[HN Gopher] What is the best pointer tagging method?
___________________________________________________________________
What is the best pointer tagging method?
Author : celeritascelery
Score : 102 points
Date : 2024-09-09 13:33 UTC (2 days ago)
(HTM) web link (coredumped.dev)
(TXT) w3m dump (coredumped.dev)
| erik_seaberg wrote:
| I had never heard of "top byte ignore," but it reminds me of the
| macOS migration to "32-bit clean" software as the hardware began
| to support more than the low 24 address lines.
|
| https://en.wikipedia.org/wiki/Classic_Mac_OS_memory_manageme...
|
| The other approach is CompressedOops, where instead of wasting
| pointer bits (and maybe using them for tags), Java's HotSpot VM
| chooses to only store a 32-bit offset for an eight-aligned heap
| object if the entire heap is known to fit within 2^(32+3) which
| is 32 GB from its base address.
|
| https://news.ycombinator.com/item?id=22398251
|
| And didn't somebody write about creating a large aligned arena
| for each type and essentially grabbing the base address of the
| arena as a (non-unique) type tag for its objects? Then the moving
| GC would use these arenas as semispaces.
| saagarjha wrote:
| Sorry, if the tests were run on a MacBook why are there Intel
| assembly snippets?
| hansvm wrote:
| Older MacBooks are Intel, and newer MacBooks claim to have an
| emulation layer faster than native x86. If nothing else, it's
| the machine the author had, and it's some data point.
| saagarjha wrote:
| They said it was an ARM MacBook
| celeritascelery wrote:
| I wrote the snippets in x86 asm because I assumed that more
| people are familiar with it than ARM. Also I ran them on an x86
| processor as well.
| jandrewrogers wrote:
| It is worth mentioning that on Intel x86 going all the way back
| to Haswell you can use PDEP/PEXT instructions to efficiently
| combine the high bits and the low bits into a single seamless
| tag. This can provide a lot of bit width. The caveat is AMD x86
| implemented these instructions as uselessly slow microcode until
| quite recently, which created some portability issues.
| chc4 wrote:
| > Currently, ARM is the only major vendor with support for TBI
|
| is not true. Intel and AMD both have variants of TBI on their
| chips, called Linear Address Masking and Upper Address Ignore
| respectively. It's a bit of a mess, unfortunately, with both
| masking off different bits from the top of the address (and
| different bits than ARM TBI does), but it does exist.
| cryptonector wrote:
| Then it might as well not exist, if it's so messy.
| Joker_vD wrote:
| Honestly, TBI seems like a very bad idea, because it breaks
| forward-compatibility.
| zero_iq wrote:
| 72057594037927936 addresses ought to be enough for anybody...
| ;)
| Joker_vD wrote:
| The problem is, those addresses are completely
| interchangeable, nothing stops e.g. malloc() from
| allocating addresses somewhere around the very top of the
| legal addresses instead from starting near the .data's end.

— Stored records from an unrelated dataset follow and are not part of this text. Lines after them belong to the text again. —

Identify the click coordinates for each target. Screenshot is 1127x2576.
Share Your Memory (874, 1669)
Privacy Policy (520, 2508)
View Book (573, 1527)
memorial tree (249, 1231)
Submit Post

| In fact, it seems that mmap(3) in general does pretty much
| that by default, so reusing address's top-bits is
| inherently unreliable: you don't know how much of those are
| actually unused which is precisely the reason why x64 made
| addresses effectively signed-extended integers.
| chc4 wrote:
| You opt-in to any of the top byte masking schemes via
| prctl on Linux. It's fully forward compatible, in that
| programs that don't enable it will continue to work like
| normal. Additionally, Linux won't map memory at addresses
| higher than 2*48 by default either because _non-hardware
| accelerated_ top bits pointer tagging would have the same
| problem. I don 't think either of your complaints are
| valid here.
| hinkley wrote:
| Java has been using (or at least had the ability to use) the
| upper bits for concurrent mark and sweep for a decade - to
| implement write barriers on objects that are still in the
| process of being manipulated.
|
| An idea Cliff Click first employed while at Azul and has now
| made it back into Hotspot.
| dzaima wrote:
| On NaN-boxing, it's possible to put tags in the top instead of
| low bits - 64-bit floats have 52 bits of mantissa, 4 of which are
| in the top 16; though you only get 7 tags due to having to leave
| qNaN & infinity (8 may be possible if you can guarantee that the
| zero tag never has zero payload), or 4 for potentially simpler
| tag checks. Or, going the other direction, you can double the tag
| count to 14 or 16 by also using the sign, at the cost of a "<<1"
| in the is-float check.
| o11c wrote:
| This doesn't mention split tagging (or of course, the best answer
| of "no tagging", which is often best implemented as "tag stored
| in debug mode, but not normally since static types are tracked").
|
| If you can reduce your tag to a single bit (object vs primitive),
| a single byte of tag data can cover 8 variables, and a bigger
| integer can cover a whole 64 variables, plenty for most
| functions.
| adgjlsfhk1 wrote:
| these tag bits are often used for the GC and there you really
| don't want to collect all of the tag data together since it
| would cause false sharing issues
| JonChesterfield wrote:
| I suspect, but haven't properly measured, that pointer tagging
| upsets speculative loads / branch prediction (when you're loading
| an address) to varying extent across different tagging schemes
| and different cpu implementations. I'd hope setting low bits are
| cheaper than high bits but really should write the microbenchmark
| to find out someday. Anyone know of existing attempts to
| characterise that?
| Joker_vD wrote:
| I'm fairly certain that the lower bits are masked away on
| memory reads by pretty much everything that has an on-board
| cache anyhow, so they're fair game. Some ISAs even mandate this
| masking-away for large-than-byte loads.
| JonChesterfield wrote:
| My guesswork for x64 would be that all is good if
| dereferencing the tagged value would hit in the same cache
| line as dereferencing the untagged value. Though I could also
| be persuaded that x64 completely ignores the top 16 bits
| until the last moment (to check consistency with the 17th
| bit) in which case high tagging would be free. It seems
| relatively likely to be something that is different across
| different x64 implementations. But so far I'm just running
| with "it's probably fine, should benchmark later"
| celeritascelery wrote:
| Why would that impact speculative loads/branch prediction? The
| pointers are untagged before they are accessed so it should not
| impact the loads.
| JonChesterfield wrote:
| You want the address to be visible to the CPU somewhat early
| so that the target (might be) in the cache before you use it.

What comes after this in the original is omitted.